Sarà pertanto allestito un Infopoint pubblico su tutte le fasi del progetto di restauro, oltre a un punto informativo online dedicato al medesimo. E' allo studio anche un sistema per informare i numerosissimi turisti di passaggio sul Ponte del progetto di restauro e del perché viene effettuato, con possibilità di destinare 1 euro alla causa del monumento con un semplice sms: ma di questo si riparlerà nel prossimo futuro.
C'è intanto da pensare a cosa fare e come farlo. Il cronoprogramma dell'Amministrazione comunale fissa in marzo 2015 il termine per la definizione del progetto di restauro definitivo, per poter andare in gara.

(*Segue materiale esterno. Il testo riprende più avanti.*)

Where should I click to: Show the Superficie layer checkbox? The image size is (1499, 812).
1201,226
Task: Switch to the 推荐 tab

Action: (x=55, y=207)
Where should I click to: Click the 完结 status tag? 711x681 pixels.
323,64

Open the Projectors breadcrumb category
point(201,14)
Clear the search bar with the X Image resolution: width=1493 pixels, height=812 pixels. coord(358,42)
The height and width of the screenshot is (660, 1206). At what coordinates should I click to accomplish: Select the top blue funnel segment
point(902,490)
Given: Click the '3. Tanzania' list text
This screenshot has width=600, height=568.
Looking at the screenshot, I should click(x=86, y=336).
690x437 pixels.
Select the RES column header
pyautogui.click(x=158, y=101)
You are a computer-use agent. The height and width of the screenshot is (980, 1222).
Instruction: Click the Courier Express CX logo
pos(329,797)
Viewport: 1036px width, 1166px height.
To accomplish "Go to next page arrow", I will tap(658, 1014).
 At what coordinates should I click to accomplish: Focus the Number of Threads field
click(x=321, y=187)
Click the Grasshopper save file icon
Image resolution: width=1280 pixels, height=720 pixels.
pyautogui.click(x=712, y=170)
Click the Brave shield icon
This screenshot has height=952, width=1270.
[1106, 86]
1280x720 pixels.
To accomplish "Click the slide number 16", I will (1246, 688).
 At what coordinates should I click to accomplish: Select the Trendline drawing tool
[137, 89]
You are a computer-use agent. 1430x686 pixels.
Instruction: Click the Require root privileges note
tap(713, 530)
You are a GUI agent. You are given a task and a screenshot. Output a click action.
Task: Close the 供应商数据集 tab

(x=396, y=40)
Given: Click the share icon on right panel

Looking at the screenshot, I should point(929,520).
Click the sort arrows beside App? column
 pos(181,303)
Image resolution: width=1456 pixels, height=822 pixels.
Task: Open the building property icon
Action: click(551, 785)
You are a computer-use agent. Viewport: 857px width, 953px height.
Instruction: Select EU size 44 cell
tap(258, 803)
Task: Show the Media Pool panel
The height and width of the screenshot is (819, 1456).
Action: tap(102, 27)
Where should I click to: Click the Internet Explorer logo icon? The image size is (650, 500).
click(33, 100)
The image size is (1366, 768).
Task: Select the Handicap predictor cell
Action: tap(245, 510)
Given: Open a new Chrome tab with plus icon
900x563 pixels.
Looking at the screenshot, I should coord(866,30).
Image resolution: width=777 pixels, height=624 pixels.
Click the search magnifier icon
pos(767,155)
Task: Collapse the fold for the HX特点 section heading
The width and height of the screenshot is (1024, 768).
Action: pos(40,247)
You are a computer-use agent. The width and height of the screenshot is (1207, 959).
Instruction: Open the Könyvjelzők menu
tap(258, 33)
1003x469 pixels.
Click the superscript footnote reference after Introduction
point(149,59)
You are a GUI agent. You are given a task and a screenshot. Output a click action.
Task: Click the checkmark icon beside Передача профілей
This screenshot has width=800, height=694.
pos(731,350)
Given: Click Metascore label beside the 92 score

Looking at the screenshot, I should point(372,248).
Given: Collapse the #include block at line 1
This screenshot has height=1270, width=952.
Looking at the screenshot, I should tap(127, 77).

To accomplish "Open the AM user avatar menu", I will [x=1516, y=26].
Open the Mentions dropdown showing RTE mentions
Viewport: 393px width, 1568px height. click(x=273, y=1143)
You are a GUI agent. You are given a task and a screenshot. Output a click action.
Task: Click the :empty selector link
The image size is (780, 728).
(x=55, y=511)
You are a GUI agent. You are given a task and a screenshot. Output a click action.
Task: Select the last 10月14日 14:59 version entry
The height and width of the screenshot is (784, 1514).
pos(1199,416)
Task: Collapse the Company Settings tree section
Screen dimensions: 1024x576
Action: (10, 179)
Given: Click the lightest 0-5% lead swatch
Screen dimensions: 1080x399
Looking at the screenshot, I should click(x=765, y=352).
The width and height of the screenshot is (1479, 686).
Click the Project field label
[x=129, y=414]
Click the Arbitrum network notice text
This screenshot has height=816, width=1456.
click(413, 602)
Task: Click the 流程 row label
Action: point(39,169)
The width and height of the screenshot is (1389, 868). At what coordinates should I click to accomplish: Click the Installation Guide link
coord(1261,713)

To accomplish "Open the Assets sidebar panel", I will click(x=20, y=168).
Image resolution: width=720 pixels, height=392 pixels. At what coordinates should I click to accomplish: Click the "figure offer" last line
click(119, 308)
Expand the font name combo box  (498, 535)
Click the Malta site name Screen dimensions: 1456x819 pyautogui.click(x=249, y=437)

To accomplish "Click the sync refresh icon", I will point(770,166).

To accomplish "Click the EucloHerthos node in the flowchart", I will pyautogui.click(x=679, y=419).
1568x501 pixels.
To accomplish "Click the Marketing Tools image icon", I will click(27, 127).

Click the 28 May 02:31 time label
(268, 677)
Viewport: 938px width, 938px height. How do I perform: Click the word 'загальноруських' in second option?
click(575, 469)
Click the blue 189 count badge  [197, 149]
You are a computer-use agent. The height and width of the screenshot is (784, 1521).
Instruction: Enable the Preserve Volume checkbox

I costi dell'intervento dipenderanno dai problemi che emergeranno dalla diagnosi dell'Università di Padova: saranno comunque superiori al milione di euro attualmente a disposizione del bilancio comunale per il Ponte (500mila euro già vincolati, 300mila euro da vincoli su oneri entranti e 200mila euro circa da donazioni) ma l'entità della spesa sarà ancora più alta, come anticipa il prof. Modena, se per caso il restauro dovesse prevedere un intervento anche in alveo, e cioè sotto acqua.
Nel costo generale, la convenzione con Unipd inciderà minimamente: l'accordo col Dipartimento ICEA deve essere ancora firmato, ma l'ipotesi di spesa per il Comune si aggira sui 40mila euro. “Sono costi molto inferiori - precisa il vicesindaco - rispetto a quelli di uno studio professionale esterno.”
Soddisfatti gli alpini: Lucio Gambaretto conferma l'intenzione della sezione ANA “di stringere una collaborazione anche con questa Amministrazione per tentare di fare qualcosa per comunità”. Un “qualcosa” che è rappresentato in tutto e per tutto dal salvataggio del Ponte, intervento che il presidente nazionale ANA Favero inserisce nel più ampio contesto del Centenario della Grande Guerra, rivolto soprattutto “ai giovani, perché sappiano quello che è successo in queste terre venete in quegli anni e trasmettano la forza dei valori di pace, che non è una garanzia per sempre, ma è qualcosa a cui far tendere tutti, e in particolare le giovani generazioni.”